▶ [Exercise goal]
What lines in the listing include "Given"? Return a copy of each.

▶ [Data for analysis]
━━━━━━

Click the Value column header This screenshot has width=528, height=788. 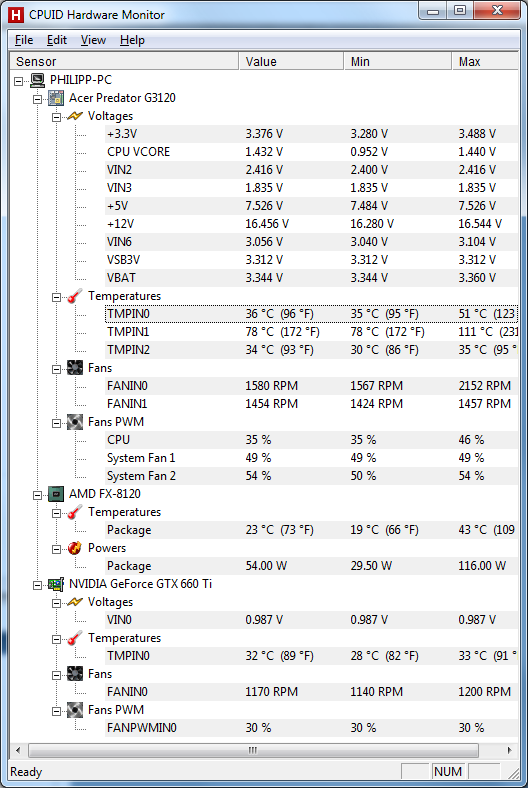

━━━━━━

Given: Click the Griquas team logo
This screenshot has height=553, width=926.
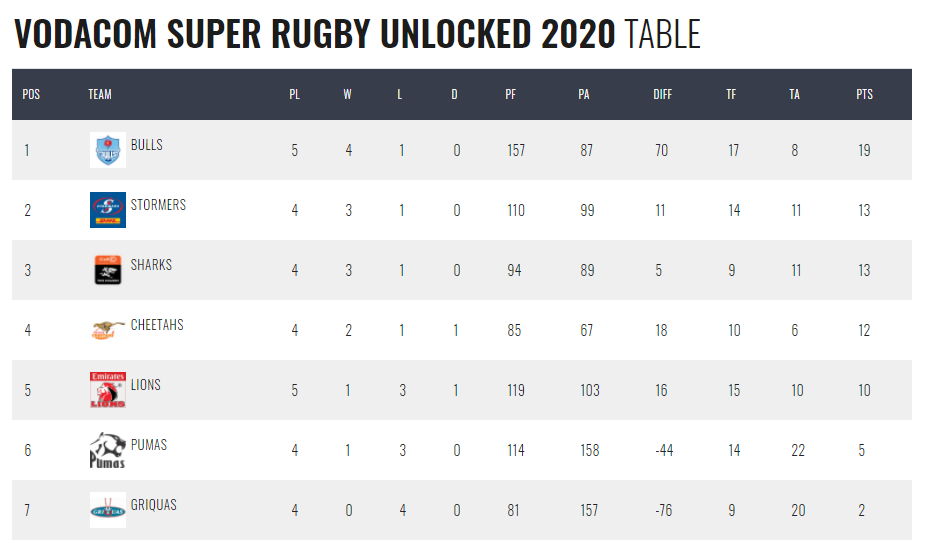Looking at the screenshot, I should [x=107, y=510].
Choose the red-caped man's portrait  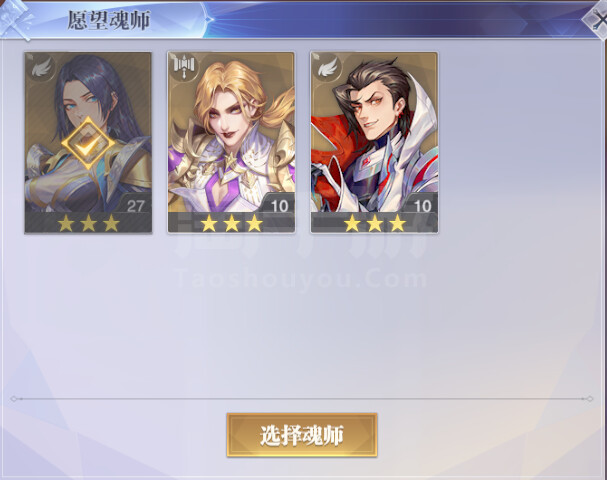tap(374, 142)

━━━━━━

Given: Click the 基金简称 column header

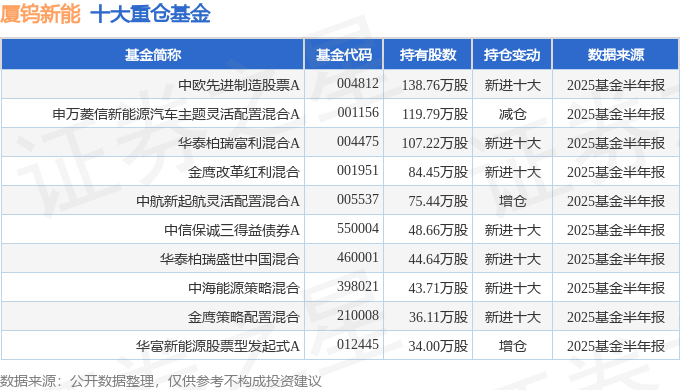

━━━━━━

▶ [Answer section]
Given: Click the Griquas team logo
Given: Click the 基金简称 column header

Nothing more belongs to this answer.